I get into the kayak, put on the sea skirt and say goodbye to the few people that watched me leave: Deyse, Roger (a visitors guide) and a park ranger, whose name I unfortunately don’t remember. I row the first few strokes on the good old Patos Lake. Happy, anxious, confident and sure of what I was doing. Paddle in the water and off we go.
My initial plan was to row 22 miles per day and arrive at my destination in 18 days. On the first day, however, either because of the swell of emotions or because of the help from the currents and wind, I rowed 21.2 mi before stopping for lunch. Frankly, I was a little confused, I didn’t think that would be possible. I checked again and thought, “I need to be careful, or I’ll risk pushing too hard and hurting myself.” With this in mind, I rowed only another 5mi after lunch that day.

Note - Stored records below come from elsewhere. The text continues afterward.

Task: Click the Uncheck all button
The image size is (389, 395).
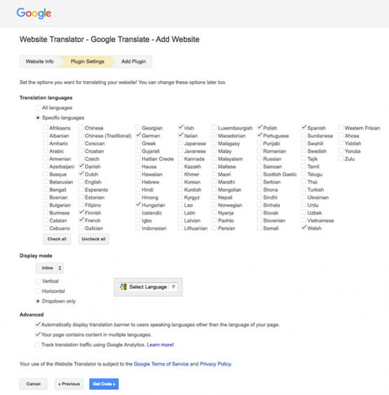Action: [93, 239]
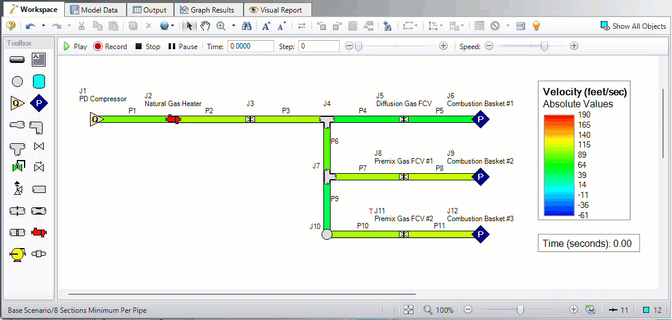Expand the zoom tool dropdown arrow
This screenshot has width=672, height=320.
(x=232, y=26)
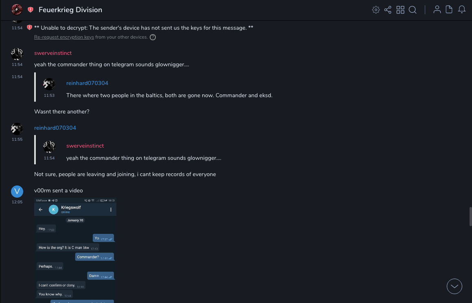Click reinhard070304 username in quoted reply
Viewport: 472px width, 303px height.
click(87, 83)
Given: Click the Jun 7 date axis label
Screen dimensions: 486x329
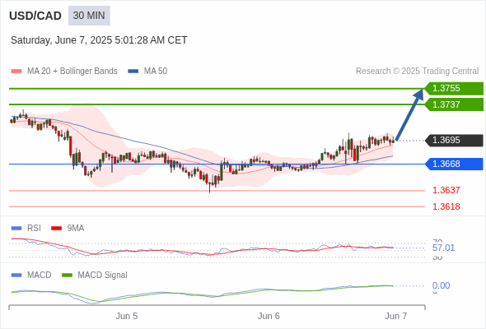Looking at the screenshot, I should pyautogui.click(x=396, y=316).
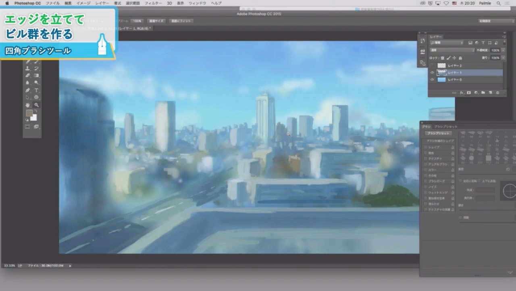Screen dimensions: 516x291
Task: Switch to the ブラシプリセット tab
Action: [445, 127]
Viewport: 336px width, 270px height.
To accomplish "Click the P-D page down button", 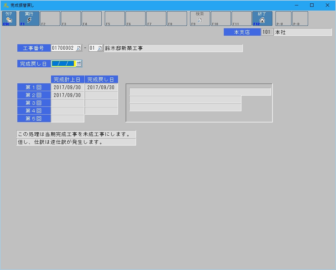I will click(x=300, y=19).
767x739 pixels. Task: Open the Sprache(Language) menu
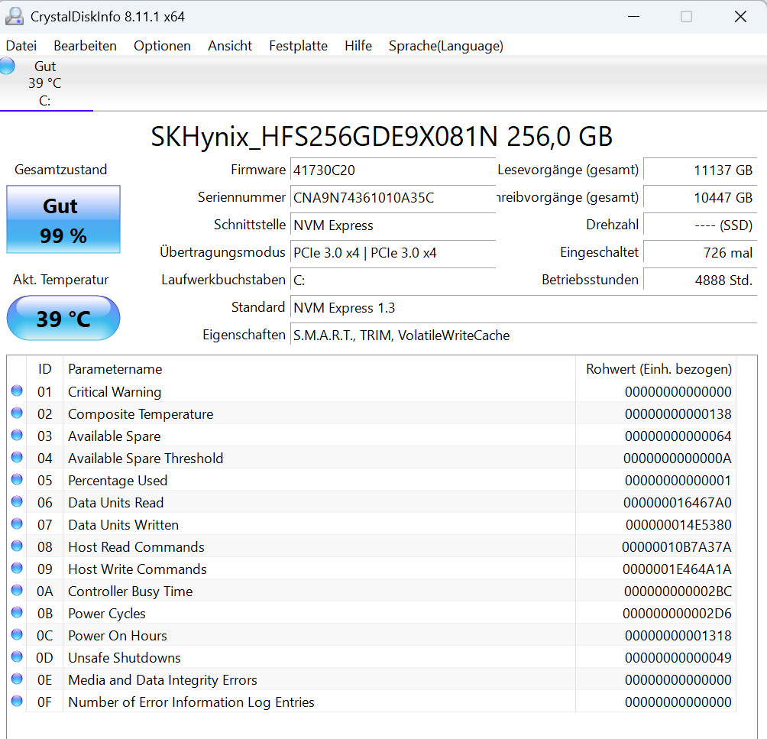(445, 46)
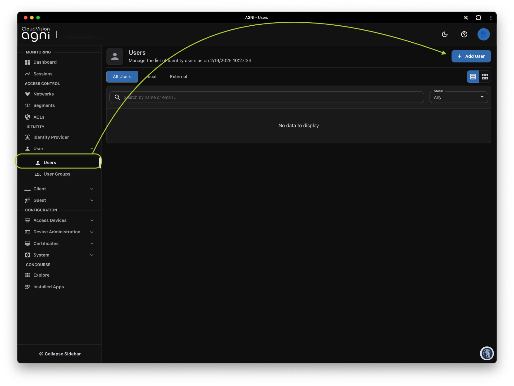514x386 pixels.
Task: Select the External users tab
Action: (x=178, y=77)
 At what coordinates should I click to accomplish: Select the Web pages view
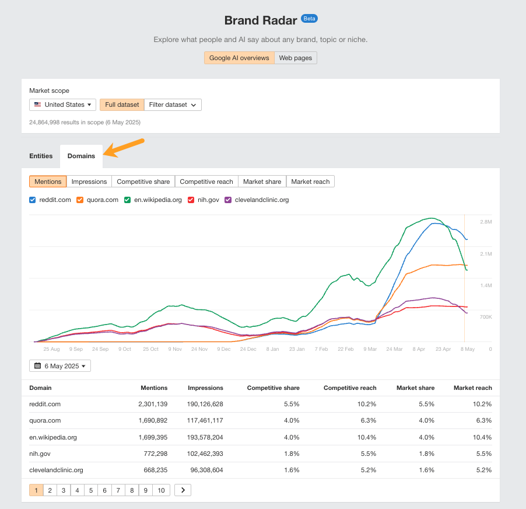295,58
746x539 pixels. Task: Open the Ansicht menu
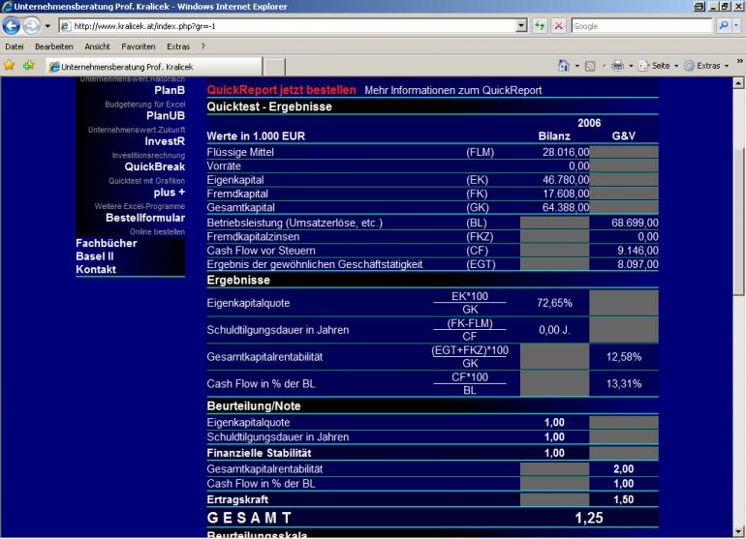[97, 46]
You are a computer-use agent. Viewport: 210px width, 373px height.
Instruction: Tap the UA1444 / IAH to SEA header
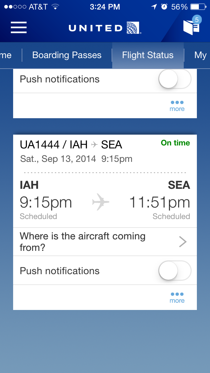(x=71, y=144)
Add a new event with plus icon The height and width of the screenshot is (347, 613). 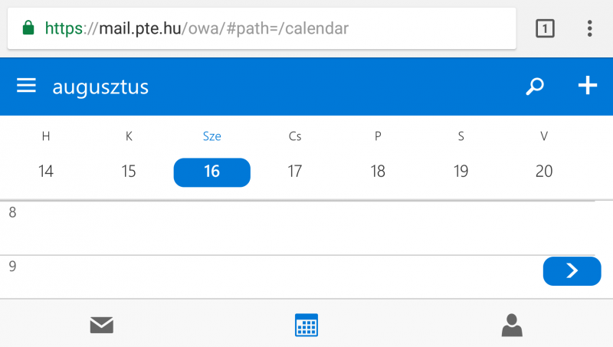coord(588,86)
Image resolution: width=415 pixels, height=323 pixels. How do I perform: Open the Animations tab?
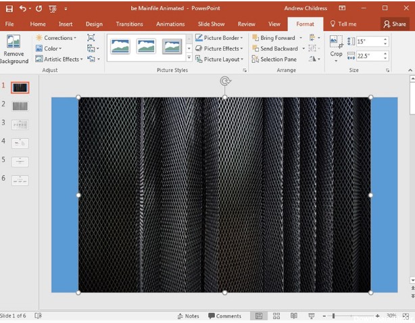pos(170,24)
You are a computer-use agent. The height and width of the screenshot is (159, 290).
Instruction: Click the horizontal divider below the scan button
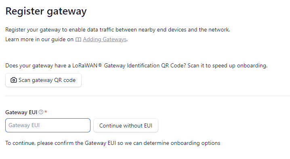147,96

I camped in an open area, knowing it was too nice of a day for rain. I set up my tent behind a bush to protect myself from strong wind. I organized my things for the next day, stretched, wrote, ate, washed everything…and waited….and waited….and waited. I realized that, since I was further south than Rio, where I live, the days were longer and maybe I should revisit my original plan. It was 8:30pm and the sun was still strong. It would only set at 9pm. This meant that I would have 14 hours of daylight to row.
I reworked my plans. I decided I would row 2 hours and would rest 15 minutes. I would do this four times a day. As with my original pan, I would eat every hour starting two hours after eating breakfast. My snack options were: dried banana, peanuts, granola and cashew nut candy (paçoca). This one was always savored last. Over the next few days, I ended up changing my schedule again, rowing four hours straight and stopping to rest only for lunch. This new plan worked well and I started following the same idea in the afternoon when I would row for three to four hours.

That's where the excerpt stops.